Connecticut Governor-elect Ned Lamont said one of the first things he’ll do after he is inaugurated on Wednesday will be to reach out to state workers.
Lamont, a 65-year-old Greenwich businessman who is coming to state government for the first time, said soon after the fanfare of his inaugural he’ll go visit some of the state’s departments and agencies.
“Talk to state employees, thank them for what they do. Better get a sense for what they do. Hear their ideas on how we can do things better. At the same time I’m going to work with the legislature to get a budget that is honestly balanced so we can invest in organizations like this and invest in the future of Connecticut.”
Lamont was speaking during a visit to Homes for the Brave in Bridgeport, a non-profit that provides accommodation and services for veterans. It was one of several non-profits he visited across the state on Sunday in an effort to highlight the work of such agencies.
Lamont also said he’s had a look at the state’s books and will have a budget plan ready to be presented to the state legislature in February.
“We have a severe structural deficit. It goes out for the next five, 10, 15 years. And I appreciate the short-term surplus we have here. It goes in the rainy day fund. It protects us in case of downturns so we don’t have to cut off funding for organizations like where we are today. But we cannot rely on that. I’ve got to fix the budget in a long-term way.”

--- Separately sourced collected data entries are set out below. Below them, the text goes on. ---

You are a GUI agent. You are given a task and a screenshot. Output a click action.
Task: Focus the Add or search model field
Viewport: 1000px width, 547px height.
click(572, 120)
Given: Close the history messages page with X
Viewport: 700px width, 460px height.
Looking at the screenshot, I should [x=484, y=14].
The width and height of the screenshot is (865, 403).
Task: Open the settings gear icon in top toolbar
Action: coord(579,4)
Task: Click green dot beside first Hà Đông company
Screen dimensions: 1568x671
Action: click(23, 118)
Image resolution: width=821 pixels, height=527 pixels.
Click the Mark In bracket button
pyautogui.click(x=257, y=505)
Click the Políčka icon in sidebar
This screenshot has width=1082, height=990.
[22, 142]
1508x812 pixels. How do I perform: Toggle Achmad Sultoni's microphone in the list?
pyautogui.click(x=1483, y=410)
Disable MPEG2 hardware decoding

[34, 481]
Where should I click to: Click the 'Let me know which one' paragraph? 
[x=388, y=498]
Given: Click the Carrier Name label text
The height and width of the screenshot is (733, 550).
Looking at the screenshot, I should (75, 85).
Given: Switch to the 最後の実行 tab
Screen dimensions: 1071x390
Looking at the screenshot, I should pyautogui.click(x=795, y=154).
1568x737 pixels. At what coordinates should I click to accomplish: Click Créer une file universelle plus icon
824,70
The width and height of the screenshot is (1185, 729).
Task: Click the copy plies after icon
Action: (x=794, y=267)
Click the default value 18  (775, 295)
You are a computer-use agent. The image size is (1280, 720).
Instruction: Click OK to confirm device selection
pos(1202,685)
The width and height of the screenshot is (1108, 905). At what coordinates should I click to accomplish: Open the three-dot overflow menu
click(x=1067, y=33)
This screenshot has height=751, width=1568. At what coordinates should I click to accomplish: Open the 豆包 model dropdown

Connecticut has a surplus this year but faces a projected $1.7 billion deficit in the next two years. Lamont has promised not to raise taxes. Instead he said he’d like to have highway tolls for tractor trailers, and to legalize and tax the recreational use of marijuana.
Lamont’s inaugural in Hartford on Wednesday will include his swearing-in, a parade, a speech to the legislature, and an inaugural ball.